Init local models. We consider linear model
mixturelib.local_models.EachModelLinear
as local model.
torch.random.manual_seed(42)
first_model = EachModelLinear(input_dim=2)
secode_model = EachModelLinear(input_dim=2)
list_of_models = [first_model, secode_model]
Init hyper model — gate function
mixturelib.hyper_models.HyperExpertNN
. In this case contribution of
each model is depend on sample from dataset. Gate function is a simple neural
network with softmax on the last layer.
HpMd = HyperExpertNN(input_dim=2, hidden_dim=5,
output_dim=2, epochs=100)
Init mixture model. The mixture model is simple function which weighs local models answers. Weights are generated by hyper model HpMd.

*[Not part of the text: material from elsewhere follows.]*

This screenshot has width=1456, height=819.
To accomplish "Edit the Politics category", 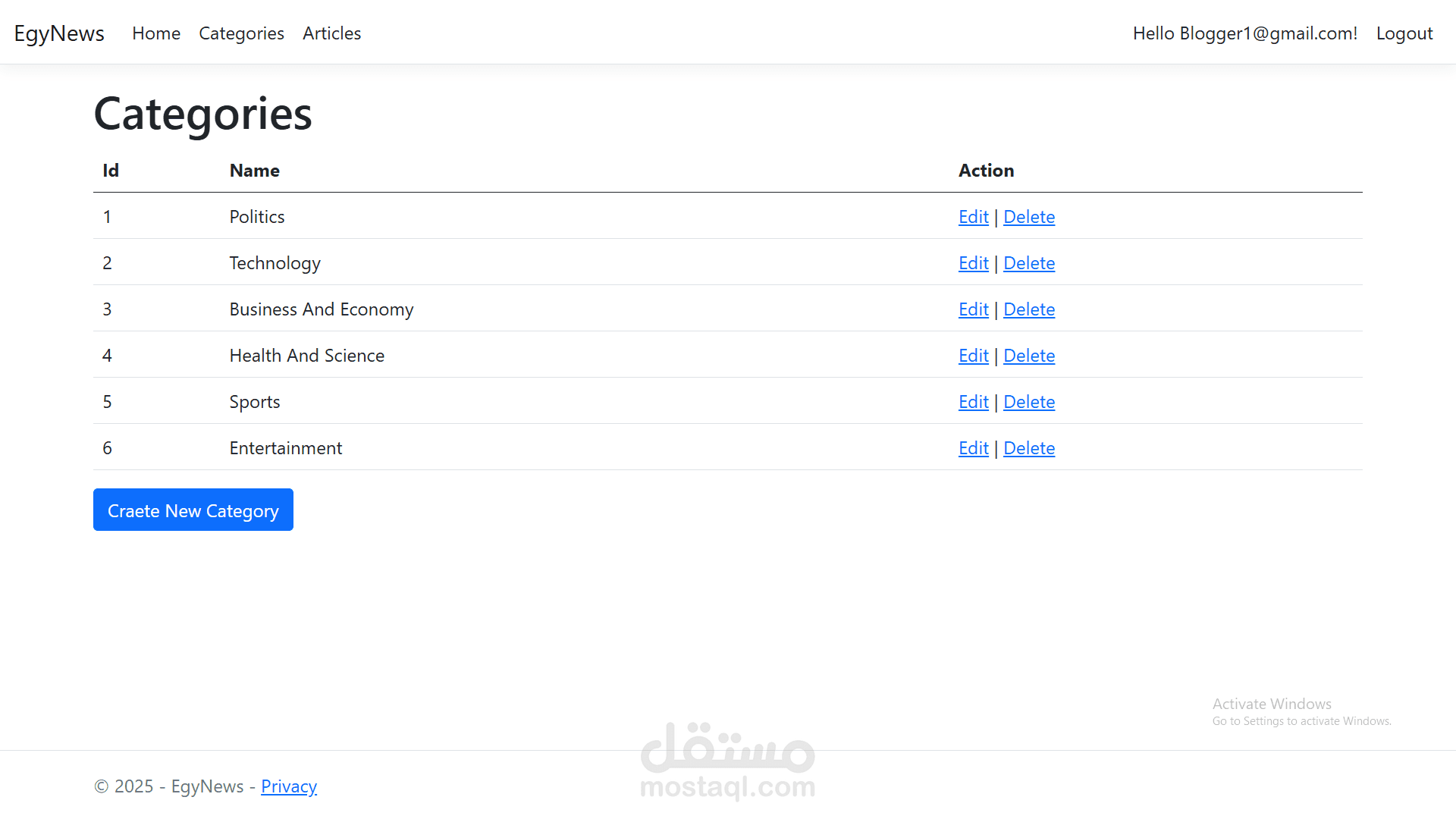I will [973, 217].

mixture = MixtureEM(HyperParameters={'beta': 1.},
HyperModel=HpMd,
ListOfModels=list_of_models,
model_type='sample')
Train mixture model on the give dataset.
mixture.fit(X_tr, Y_tr)
Local models parameters after training procedure. In our task, each model is a simple plane in 3D space.

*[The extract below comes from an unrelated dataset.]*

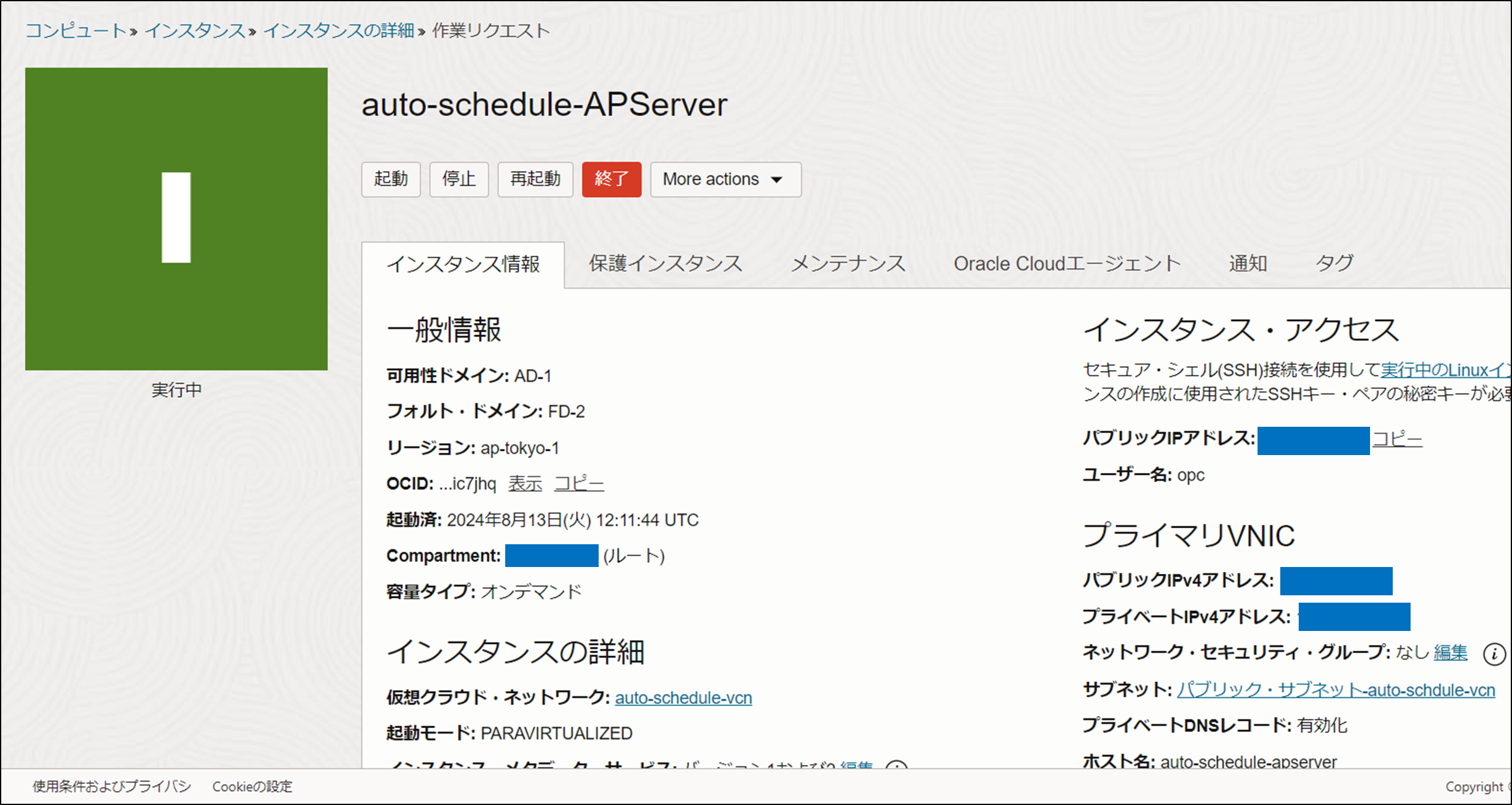This screenshot has width=1512, height=805.
Task: Open the 通知 tab
Action: coord(1248,264)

predicted_first_w = mixture.ListOfModels[0].W.numpy()
predicted_second_w = mixture.ListOfModels[1].W.numpy()
Visualization of the real and predicted planes on the chart.
fig = plt.figure(figsize=(8, 8))
ax = fig.add_subplot(111, projection='3d')
grid_2d = np.array(np.meshgrid(range(-5, 5), range(-5, 5)))
xx, yy = grid_2d
first_z = (predicted_first_w.reshape([-1, 1, 1])*grid_2d).sum(axis=0)
second_z = (predicted_second_w.reshape([-1, 1, 1])*grid_2d).sum(axis=0)
ax.plot_surface(xx, yy, first_z, alpha = 0.25, color = 'red', label='predicted')
ax.plot_surface(xx, yy, second_z, alpha = 0.25, color = 'blue', label='predicted')
first_z = (real_first_w.reshape([-1, 1, 1])*grid_2d).sum(axis=0)
second_z = (real_second_w.reshape([-1, 1, 1])*grid_2d).sum(axis=0)
ax.plot_wireframe(xx, yy, first_z, linewidth=1, color = 'red')
ax.plot_wireframe(xx, yy, second_z, linewidth=1, color = 'blue')
ax.view_init(20, 170)
ax.set_xlabel('$x_1$', fontsize=15, fontweight="bold")
ax.set_ylabel('$x_2$', fontsize=15, fontweight="bold")
ax.set_zlabel('$y$', fontsize=15, fontweight="bold")
plt.show()
The surfaces with grid are real planes. The surfaces without grid are predicted planes.